GENERALLY AVOID: Artemether-lumefantrine may cause prolongation of the QT interval. Theoretically, coadministration with other antimalarial agents that can prolong the QT interval (e.g., quinine, quinidine, halofantrine, chloroquine) may result in additive effects and increased risk of ventricular arrhythmias including torsade de pointes and sudden death. In clinical trials, asymptomatic prolongation of the Fridericia-corrected QT interval (QTcF) by more than 30 msec from baseline was reported in approximately one-third of patients treated with artemether-lumefantrine, and prolongation by more than 60 msec was reported in more than 5% of patients. A few patients (0.4%) in the adult/adolescent population and no patient in the infant/children population experienced a QTcF greater than 500 msec. However, the possibility that these increases were disease-related cannot be ruled out. A parallel three-group study conducted in 42 healthy male volunteers reported no significant pharmacokinetic interaction when quinine (10 mg/kg, up to 600 mg, intravenously over 2 hours) was given sequentially 2 hours after the last (sixth) dose of artemether-lumefantrine (80 mg-480 mg). Although plasma concentrations of artemether and its active metabolite dihydroartemisinin (DHA) appeared to be lower, these changes were not considered clinically relevant. In this study, administration of artemether-lumefantrine to 14 subjects had no effect on the QTc interval, whereas infusion of quinine alone in another 14 subjects caused a transient prolongation of the QTc interval. This effect was slightly, but significantly, greater (approximate increases of 7 and 15 msec in average and peak QTc interval, respectively) when quinine was infused after artemether-lumefantrine in an additional 14 subjects. Two subjects in this group also experienced a QTc interval greater than 450 msec. These results suggest that the inherent risk of QTc prolongation associated with intravenous quinine may be enhanced by prior administration of artemether-lumefantrine.

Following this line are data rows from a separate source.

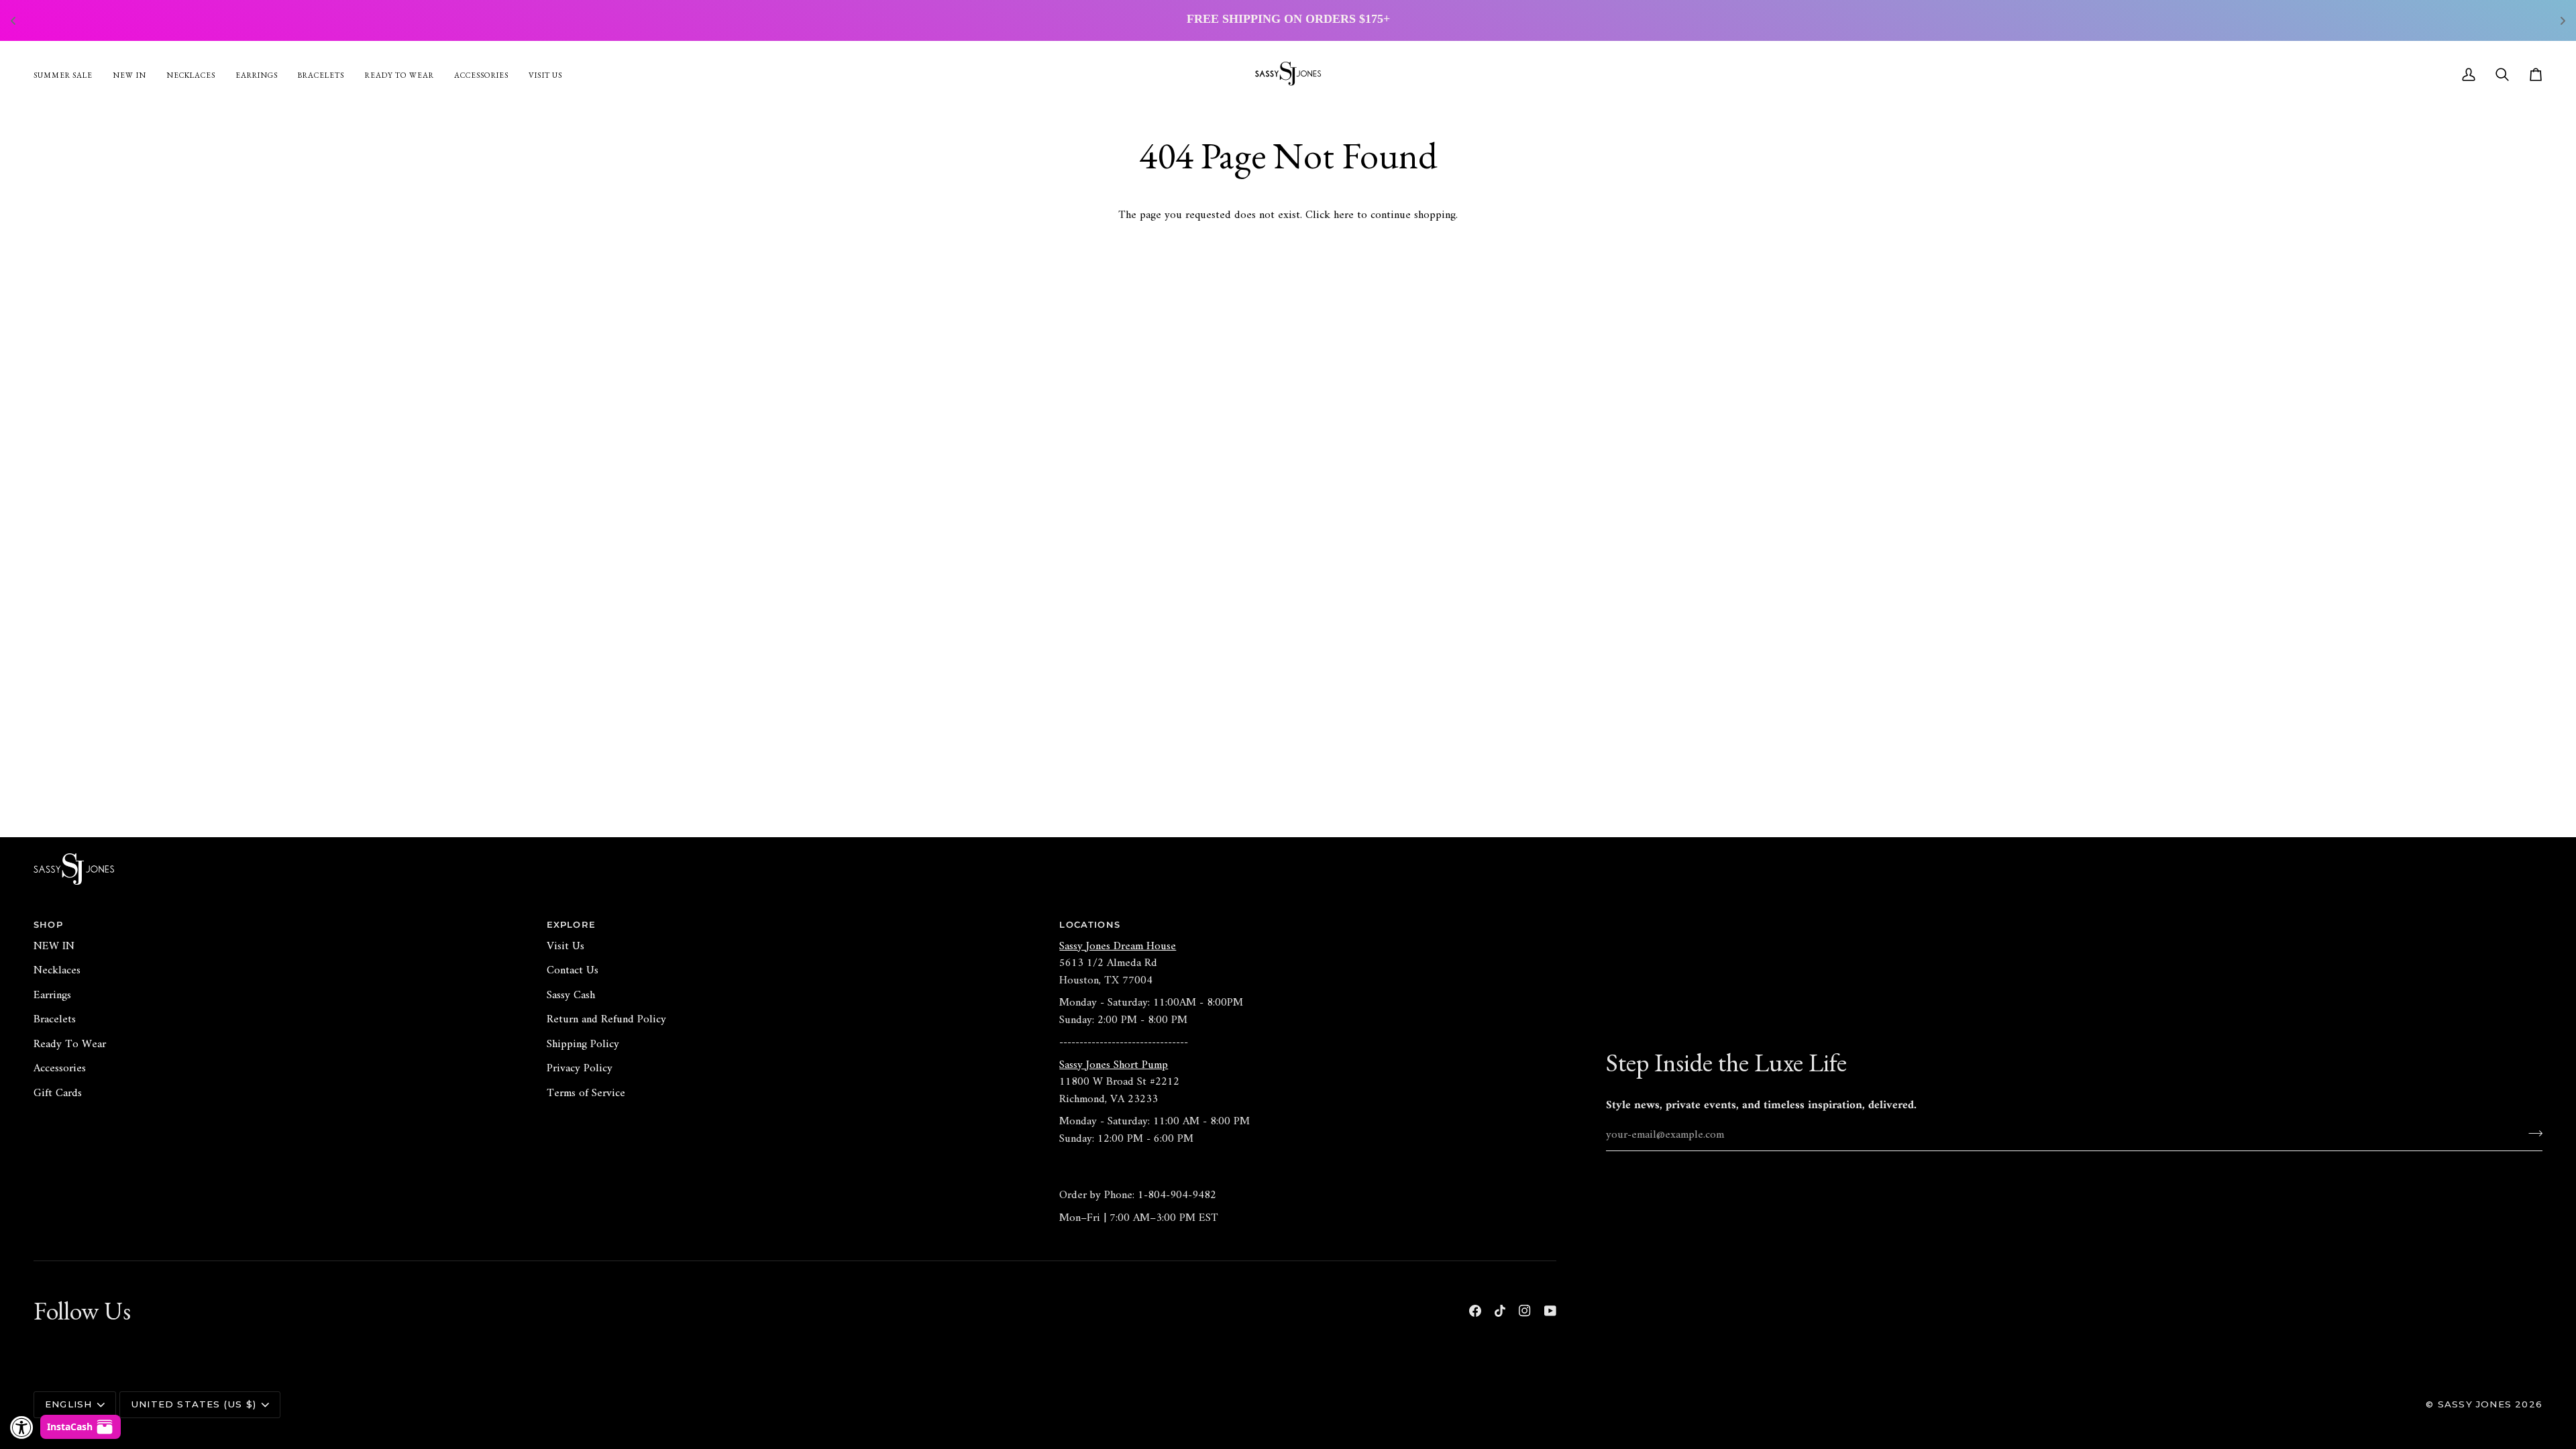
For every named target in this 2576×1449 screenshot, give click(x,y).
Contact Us (572, 971)
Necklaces (57, 971)
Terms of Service (586, 1093)
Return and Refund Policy (606, 1020)
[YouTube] (1550, 1311)
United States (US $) (193, 1404)
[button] (481, 74)
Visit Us (565, 946)
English (68, 1404)
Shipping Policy (583, 1044)
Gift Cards (58, 1093)
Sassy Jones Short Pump (1113, 1065)
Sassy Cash (571, 995)
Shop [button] (48, 924)
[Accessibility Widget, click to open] (22, 1427)
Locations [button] (1089, 924)
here (1344, 215)
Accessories (60, 1069)
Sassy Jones (2475, 1404)
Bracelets (55, 1020)
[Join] (2531, 1133)
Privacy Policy (579, 1069)
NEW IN (54, 946)
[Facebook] (1475, 1311)
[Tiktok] (1500, 1311)
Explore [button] (571, 924)
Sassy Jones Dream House (1117, 946)
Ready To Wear (70, 1044)
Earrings (52, 995)
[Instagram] (1525, 1311)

MANAGEMENT: Coadministration of artemether-lumefantrine with other drugs that can prolong the QT interval should be avoided. Moreover, artemether-lumefantrine should generally not be used in combination with other antimalarial agents due to limited safety data. Caution and close monitoring of the ECG are advised when QT-prolonging antimalarial agents are used following treatment with artemether-lumefantrine because of the long elimination half-life of lumefantrine (3 to 6 days). Patients should be advised to seek prompt medical attention if they experience symptoms that could indicate the occurrence of torsade de pointes such as dizziness, lightheadedness, fainting, palpitation, irregular heart rhythm, shortness of breath, or syncope.